• _Exercise prompt_
Every record must be reproduced exactly. Leave none out.

• _Provided records_

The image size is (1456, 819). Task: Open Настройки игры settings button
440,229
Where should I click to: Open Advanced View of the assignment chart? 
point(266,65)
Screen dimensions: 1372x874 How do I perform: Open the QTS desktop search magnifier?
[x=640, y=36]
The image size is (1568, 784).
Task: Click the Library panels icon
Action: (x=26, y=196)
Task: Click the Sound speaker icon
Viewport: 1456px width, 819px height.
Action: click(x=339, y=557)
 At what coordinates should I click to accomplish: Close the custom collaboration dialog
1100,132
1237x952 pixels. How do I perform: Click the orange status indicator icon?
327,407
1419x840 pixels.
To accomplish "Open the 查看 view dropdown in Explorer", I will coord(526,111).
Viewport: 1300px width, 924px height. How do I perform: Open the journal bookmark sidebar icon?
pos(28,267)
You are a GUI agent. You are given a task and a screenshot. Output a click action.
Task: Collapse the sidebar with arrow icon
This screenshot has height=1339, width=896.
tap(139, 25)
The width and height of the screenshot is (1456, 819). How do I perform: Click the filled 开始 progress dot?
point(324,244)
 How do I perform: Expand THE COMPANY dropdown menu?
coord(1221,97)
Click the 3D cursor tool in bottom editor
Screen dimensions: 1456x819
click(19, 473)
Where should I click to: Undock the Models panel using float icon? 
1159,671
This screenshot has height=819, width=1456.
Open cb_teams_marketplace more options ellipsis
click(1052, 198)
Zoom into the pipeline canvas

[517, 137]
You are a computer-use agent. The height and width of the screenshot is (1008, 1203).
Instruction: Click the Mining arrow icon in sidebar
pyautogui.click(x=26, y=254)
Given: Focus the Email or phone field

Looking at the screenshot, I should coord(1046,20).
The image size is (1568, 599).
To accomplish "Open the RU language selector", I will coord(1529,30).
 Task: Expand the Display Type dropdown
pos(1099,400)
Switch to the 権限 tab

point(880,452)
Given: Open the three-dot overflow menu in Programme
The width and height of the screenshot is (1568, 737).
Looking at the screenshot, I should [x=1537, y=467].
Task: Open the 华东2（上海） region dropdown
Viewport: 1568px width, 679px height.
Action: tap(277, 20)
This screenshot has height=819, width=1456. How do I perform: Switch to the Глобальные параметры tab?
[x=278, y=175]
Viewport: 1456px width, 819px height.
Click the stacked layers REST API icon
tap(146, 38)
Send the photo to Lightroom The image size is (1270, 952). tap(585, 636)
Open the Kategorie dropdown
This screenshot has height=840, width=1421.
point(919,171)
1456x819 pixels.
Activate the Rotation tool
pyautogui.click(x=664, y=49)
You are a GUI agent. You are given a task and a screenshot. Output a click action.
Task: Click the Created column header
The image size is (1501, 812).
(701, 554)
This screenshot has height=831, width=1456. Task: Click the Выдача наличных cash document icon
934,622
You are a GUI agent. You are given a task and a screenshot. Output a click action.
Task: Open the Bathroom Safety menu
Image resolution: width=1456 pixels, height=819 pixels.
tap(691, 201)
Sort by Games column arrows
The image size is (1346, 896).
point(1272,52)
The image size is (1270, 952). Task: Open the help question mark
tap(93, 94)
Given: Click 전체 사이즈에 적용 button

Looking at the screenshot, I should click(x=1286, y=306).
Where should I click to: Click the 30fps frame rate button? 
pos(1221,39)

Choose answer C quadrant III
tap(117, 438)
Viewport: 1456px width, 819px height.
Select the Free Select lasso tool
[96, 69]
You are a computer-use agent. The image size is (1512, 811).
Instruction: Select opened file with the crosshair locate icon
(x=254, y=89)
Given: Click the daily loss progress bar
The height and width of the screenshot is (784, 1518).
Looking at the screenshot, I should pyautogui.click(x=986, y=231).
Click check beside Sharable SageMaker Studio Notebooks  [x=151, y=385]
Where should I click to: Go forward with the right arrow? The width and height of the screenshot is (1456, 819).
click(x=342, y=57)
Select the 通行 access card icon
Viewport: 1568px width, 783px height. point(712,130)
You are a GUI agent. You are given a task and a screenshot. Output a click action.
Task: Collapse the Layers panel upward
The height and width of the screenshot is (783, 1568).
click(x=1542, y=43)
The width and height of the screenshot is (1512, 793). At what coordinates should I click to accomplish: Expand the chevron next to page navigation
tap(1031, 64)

• _Written reply_
The image size is (1456, 819). Task: Open Настройки игры settings button
440,229
Where should I click to: Open Advanced View of the assignment chart? 
point(266,65)
Screen dimensions: 1372x874 How do I perform: Open the QTS desktop search magnifier?
[x=640, y=36]
The image size is (1568, 784).
Task: Click the Library panels icon
Action: (x=26, y=196)
Task: Click the Sound speaker icon
Viewport: 1456px width, 819px height.
Action: click(x=339, y=557)
 At what coordinates should I click to accomplish: Close the custom collaboration dialog
1100,132
1237x952 pixels. How do I perform: Click the orange status indicator icon?
327,407
1419x840 pixels.
To accomplish "Open the 查看 view dropdown in Explorer", I will coord(526,111).
Viewport: 1300px width, 924px height. How do I perform: Open the journal bookmark sidebar icon?
pos(28,267)
You are a GUI agent. You are given a task and a screenshot. Output a click action.
Task: Collapse the sidebar with arrow icon
This screenshot has height=1339, width=896.
tap(139, 25)
The width and height of the screenshot is (1456, 819). How do I perform: Click the filled 开始 progress dot?
point(324,244)
 How do I perform: Expand THE COMPANY dropdown menu?
coord(1221,97)
Click the 3D cursor tool in bottom editor
Screen dimensions: 1456x819
click(19, 473)
Where should I click to: Undock the Models panel using float icon? 
1159,671
This screenshot has height=819, width=1456.
Open cb_teams_marketplace more options ellipsis
click(1052, 198)
Zoom into the pipeline canvas

[517, 137]
You are a computer-use agent. The height and width of the screenshot is (1008, 1203).
Instruction: Click the Mining arrow icon in sidebar
pyautogui.click(x=26, y=254)
Given: Focus the Email or phone field

Looking at the screenshot, I should coord(1046,20).
The image size is (1568, 599).
To accomplish "Open the RU language selector", I will coord(1529,30).
 Task: Expand the Display Type dropdown
pos(1099,400)
Switch to the 権限 tab

point(880,452)
Given: Open the three-dot overflow menu in Programme
The width and height of the screenshot is (1568, 737).
Looking at the screenshot, I should [x=1537, y=467].
Task: Open the 华东2（上海） region dropdown
Viewport: 1568px width, 679px height.
Action: tap(277, 20)
This screenshot has height=819, width=1456. How do I perform: Switch to the Глобальные параметры tab?
[x=278, y=175]
Viewport: 1456px width, 819px height.
Click the stacked layers REST API icon
tap(146, 38)
Send the photo to Lightroom The image size is (1270, 952). tap(585, 636)
Open the Kategorie dropdown
This screenshot has height=840, width=1421.
point(919,171)
1456x819 pixels.
Activate the Rotation tool
pyautogui.click(x=664, y=49)
You are a GUI agent. You are given a task and a screenshot. Output a click action.
Task: Click the Created column header
The image size is (1501, 812).
(701, 554)
This screenshot has height=831, width=1456. Task: Click the Выдача наличных cash document icon
934,622
You are a GUI agent. You are given a task and a screenshot. Output a click action.
Task: Open the Bathroom Safety menu
Image resolution: width=1456 pixels, height=819 pixels.
tap(691, 201)
Sort by Games column arrows
The image size is (1346, 896).
point(1272,52)
The image size is (1270, 952). Task: Open the help question mark
tap(93, 94)
Given: Click 전체 사이즈에 적용 button

Looking at the screenshot, I should click(x=1286, y=306).
Where should I click to: Click the 30fps frame rate button? 
pos(1221,39)

Choose answer C quadrant III
tap(117, 438)
Viewport: 1456px width, 819px height.
Select the Free Select lasso tool
[96, 69]
You are a computer-use agent. The image size is (1512, 811).
Instruction: Select opened file with the crosshair locate icon
(x=254, y=89)
Given: Click the daily loss progress bar
The height and width of the screenshot is (784, 1518).
Looking at the screenshot, I should pyautogui.click(x=986, y=231).
Click check beside Sharable SageMaker Studio Notebooks  [x=151, y=385]
Where should I click to: Go forward with the right arrow? The width and height of the screenshot is (1456, 819).
click(x=342, y=57)
Select the 通行 access card icon
Viewport: 1568px width, 783px height. point(712,130)
You are a GUI agent. You are given a task and a screenshot. Output a click action.
Task: Collapse the Layers panel upward
The height and width of the screenshot is (783, 1568).
click(x=1542, y=43)
The width and height of the screenshot is (1512, 793). At what coordinates should I click to accomplish: Expand the chevron next to page navigation
tap(1031, 64)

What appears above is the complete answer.